My favorite tip came from Cassie Creley in her The Mighty article called “The Power of Celebrating Holiday Months vs. Days in Life With Chronic Illness.” She says:
So how can we celebrate a holiday month?
It doesn’t mean feeling pressured to do something every day or making the month super busy. It means incorporating little bits of holiday spirit throughout the month. Spread out the days you do something festive as little or as much as you want, adjusting as your energy allows.Cassie Creley
I love this idea because too often we try to cram everything into a day, which just leads to exhaustion and stress. So why not spread the enjoyment out over a month so we can truly enjoy each thing we do without the overwhelm? Thanks so much Cassie for your idea.
Checklists for Stress-Free Holidays
Sheryl, at A Chronic Voice, shared on using checklists to help you mange the holidays in her post, 3 Important Holiday Checklists for Those with Chronic Illness (and Their Supporters). Her first checklist is Holiday Checklist 1: Before the Holiday Festivities Go Into Full Swing. It contains tips for pacing, delegating, and preparing for flare-ups.
Her second checklist is Holiday Checklist 2: Self-Care To Dos Whilst Attending an Event with Chronic Illness. My favorite tip in this list is to set a timer to check in with how you’re feeling every hour. I need to remember this one since I usually get caught up in the activity and forget to check in with myself until I’m exhausted.
Her last list is for your supporters: Holiday Checklist 3 (For the Supporters): What You Can Do to Support Those with Chronic Illness
This list is great to give to your support person or to give you ideas of what help to ask for if you’re feeling overwhelmed.

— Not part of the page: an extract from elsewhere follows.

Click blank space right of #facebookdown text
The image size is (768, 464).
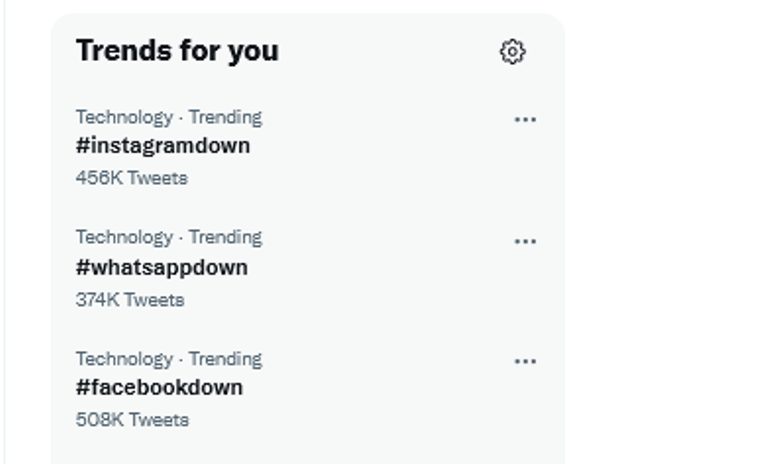[x=380, y=388]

Pacing & The Power of Saying “No”
Kat Naish shared her post: 4 Tips For Surviving Christmas With MS. She writes about making a List of the absolute essentials you want to do and then not adding anything to the list. Then she encourages us to drop any ideas about the “perfect” holiday, since what’s most important is spending time with your people not creating exquisite decorations and food. Her third tip is Delegate. This can be done by asking another person for help or by ordering prepared food, so you don’t need to cook.
Carole Griffitts shared her tip for having her grandchildren help her with kitchen tasks and setting the table. Not only does she get assistance, but she enjoys quality time with her grandchildren that way. You can even bake holiday desserts with your children and grandchildren if you’re up to it. If not, bakery desserts will be just as yummy with no stress.

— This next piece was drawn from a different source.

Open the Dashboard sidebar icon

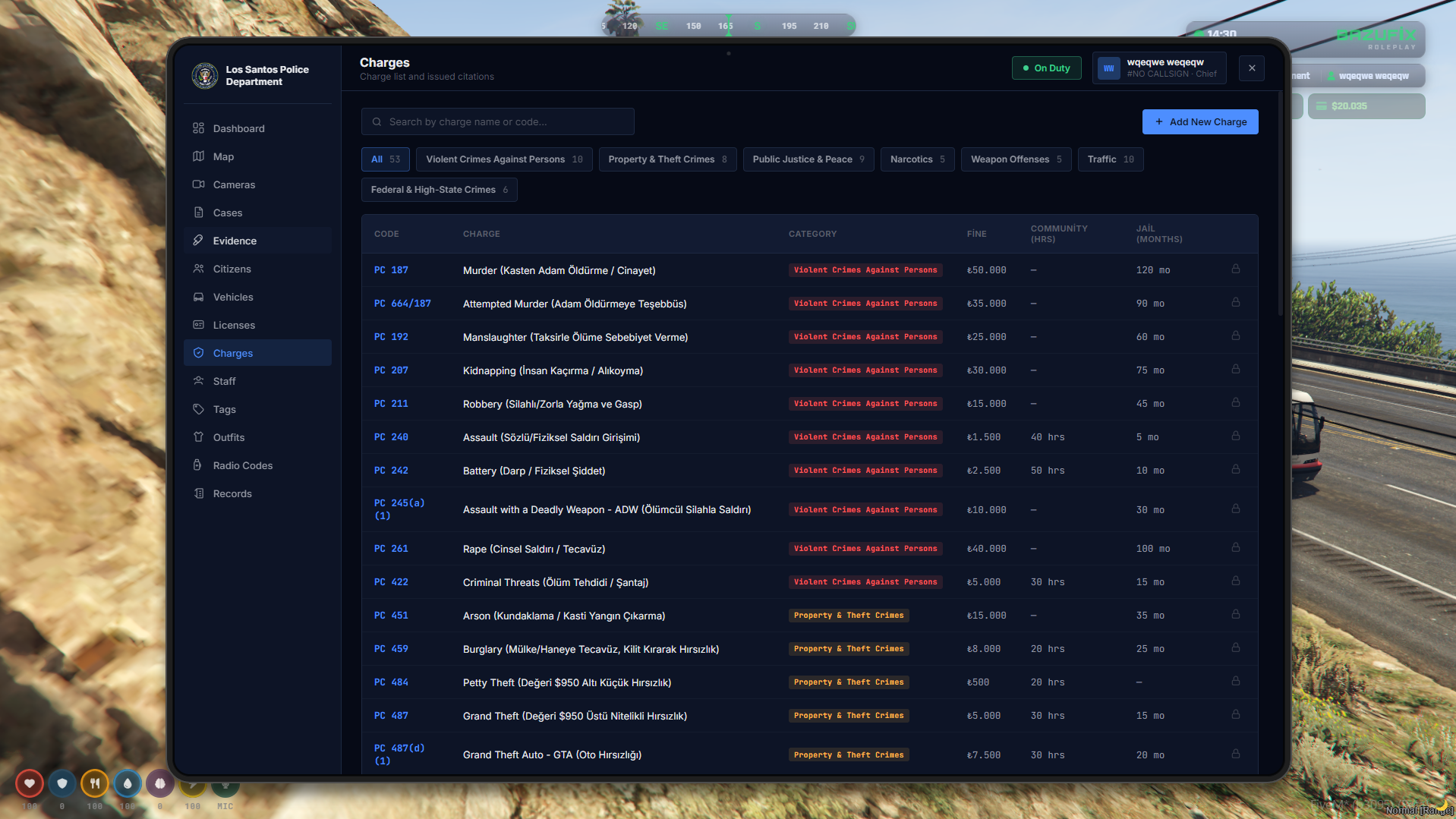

Kat’s final tip is Say No. Yes, you want to do all the things, but you have to prioritize what activities are most important to you so that you can enjoy them the most and not crash. If you want to read Kat’s post, after you click on the link above chose “Europe” to get to her content.
Guests, Gifts, & More
Liz from Despite Pain shared two of her holiday blog posts with me. How to Have a Stress-Free Christmas contains 8 tips. My favorites have to do with not overbuying or overspending. It’s so tempting to want to lavish our loved ones with presents, but when we spend more than we can afford, we just increase our stress when the bills come in. She also has great ideas on managing guests, and meal prep.
The second post that Liz shared is How To Cut Down On The Cost of Christmas Gifts. If money is tight in your house, I definitely recommend you read this post. Liz has many great ideas for gifts that don’t cost an arm and a leg. I love her idea of looking for gifts all year long and buying them when they are on sale. It also helps to manage one’s money easier, if you purchase gifts over many months instead of in November/December.
Wrap-Up of Tips For Stress-Free Holidays
The top tip I have for you today, is when you make your lists of gifts and greeting cards, save them for the next year. I save my Holiday Control Journal because my recipes are there and all of my notes from previous years. It makes it so easy to remember. I also keep note of what didn’t work well or what recipe was a flop. No need repeating those failures. I hope this post helps you prepare better for the holiday season and allows you to enjoy more and stress less. Do you have any ideas we missed? Please share them below in the comments.